§ Textauszug
Wie in einem Tatbestand fasst er zunächst das klassiches Rollenverständnis gegründet auf islamischen Lehren zusammen. Ohne sich von diesem Rollenverständnis zu entfernen, widerlegt er sodann gleichwohl die Schlussfolgerung, dass Frauen deshalb keine politischen Rechte zustünden. Zunächst führt er an, dass Frauen trotz weltlicher Versuchungen für politische Tätigkeiten qualifiziert sind und dass auch Männer weltlichen Versuchungen erliegen können. Das belegt er mit einigen Koranversen, die sich auf die frühislamische Geschichte beziehen. Schließlich geht er noch weiter in der Geschichte zurück und belegt seine Widerlegung mit der ebenfalls im Koran erwähnten Königin von Saba.
Im nächsten Abschnitt betont er zwar die Mutterrolle sehr stark, räumt Frauen aber gleichwohl die Möglichkeit ein am politischen Leben teilzunehmen ein, wenn die Mutterrolle erfüllt ist oder gar nicht eintritt.
Dann begründet er nachvollziehbar, dass es sich bei den Regelungen betreffend die Frauen des Propheten, um Spezialregelungen handelt. Mit dieser Meinung dürfte er ohnehin nicht alleine stehen. Dieses Argument kompletiert er noch dadurch, dass Aischa, eine Frau des Propheten, politisch äußerst aktiv war. Interessant ist die Wendung, dass sie von dem Vorhaben Vergeltung für den Tod des dritten Khalifen Uthman einzufordern Abstand nahm, weil ihre politische Ansicht falsch war. Das impliziert, dass falsche Ansichten keinen Ausschluss aus dem politischen Leben zur Folge haben, eventuell ist auch ein Zugeständnis an die Schiiten hierin erkennbar.

§ Auszüge aus Einträgen
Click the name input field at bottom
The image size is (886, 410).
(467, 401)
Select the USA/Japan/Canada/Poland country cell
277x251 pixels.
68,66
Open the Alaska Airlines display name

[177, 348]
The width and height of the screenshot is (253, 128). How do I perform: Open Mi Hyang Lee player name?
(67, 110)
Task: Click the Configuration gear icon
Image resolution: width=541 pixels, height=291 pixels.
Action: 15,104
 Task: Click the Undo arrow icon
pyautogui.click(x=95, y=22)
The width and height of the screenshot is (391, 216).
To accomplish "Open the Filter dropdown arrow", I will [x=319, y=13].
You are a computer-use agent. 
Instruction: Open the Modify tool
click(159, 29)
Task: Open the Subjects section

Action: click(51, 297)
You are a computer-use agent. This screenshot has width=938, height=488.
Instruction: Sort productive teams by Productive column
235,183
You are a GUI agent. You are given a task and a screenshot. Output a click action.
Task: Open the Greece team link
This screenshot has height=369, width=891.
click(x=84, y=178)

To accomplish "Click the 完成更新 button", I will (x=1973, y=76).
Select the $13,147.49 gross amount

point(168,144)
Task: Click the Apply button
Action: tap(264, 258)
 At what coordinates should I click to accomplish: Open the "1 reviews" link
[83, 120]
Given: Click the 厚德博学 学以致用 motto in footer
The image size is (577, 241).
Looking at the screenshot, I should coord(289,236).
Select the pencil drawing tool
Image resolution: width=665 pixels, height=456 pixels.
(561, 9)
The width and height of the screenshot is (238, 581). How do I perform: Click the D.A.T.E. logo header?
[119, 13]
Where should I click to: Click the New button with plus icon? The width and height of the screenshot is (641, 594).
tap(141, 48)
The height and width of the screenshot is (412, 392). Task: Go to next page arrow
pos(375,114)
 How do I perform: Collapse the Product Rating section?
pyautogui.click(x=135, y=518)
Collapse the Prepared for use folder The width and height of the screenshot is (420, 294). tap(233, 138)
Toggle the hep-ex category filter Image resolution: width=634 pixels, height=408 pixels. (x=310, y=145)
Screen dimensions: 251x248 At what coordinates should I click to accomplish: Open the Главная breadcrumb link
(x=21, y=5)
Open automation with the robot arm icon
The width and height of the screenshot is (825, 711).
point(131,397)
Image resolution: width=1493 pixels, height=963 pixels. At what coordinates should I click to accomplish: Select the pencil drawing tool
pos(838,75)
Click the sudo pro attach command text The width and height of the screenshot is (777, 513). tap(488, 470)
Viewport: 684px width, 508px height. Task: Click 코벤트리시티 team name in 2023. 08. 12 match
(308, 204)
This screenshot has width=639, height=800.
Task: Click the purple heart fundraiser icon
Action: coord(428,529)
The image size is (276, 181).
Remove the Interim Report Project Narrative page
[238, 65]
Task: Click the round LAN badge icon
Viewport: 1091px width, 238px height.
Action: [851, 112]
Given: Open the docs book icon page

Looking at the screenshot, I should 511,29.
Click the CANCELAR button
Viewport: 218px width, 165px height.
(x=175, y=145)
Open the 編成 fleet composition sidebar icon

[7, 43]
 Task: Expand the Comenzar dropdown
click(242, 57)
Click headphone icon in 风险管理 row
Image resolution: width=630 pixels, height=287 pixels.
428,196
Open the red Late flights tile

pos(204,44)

§ Aufgabenstellung 1
Mit welcher im Koran erwähnten Gestalt wird die Widerlegung im Textauszug schließlich belegt?
§ Aufgabenstellung 2
Tausche in den Einträgen „headphone“ gegen „telephone“ aus. Gib dabei nur die Zeilen ab der Zeile mit „Task: Expand the Comenzar dropdown“ bis zum Ende der Einträge wieder, sonst unverändert.

§ Lösung 1
Mit der Königin von Saba.

§ Lösung 2
 Task: Expand the Comenzar dropdown
click(242, 57)
Click telephone icon in 风险管理 row
Image resolution: width=630 pixels, height=287 pixels.
428,196
Open the red Late flights tile

pos(204,44)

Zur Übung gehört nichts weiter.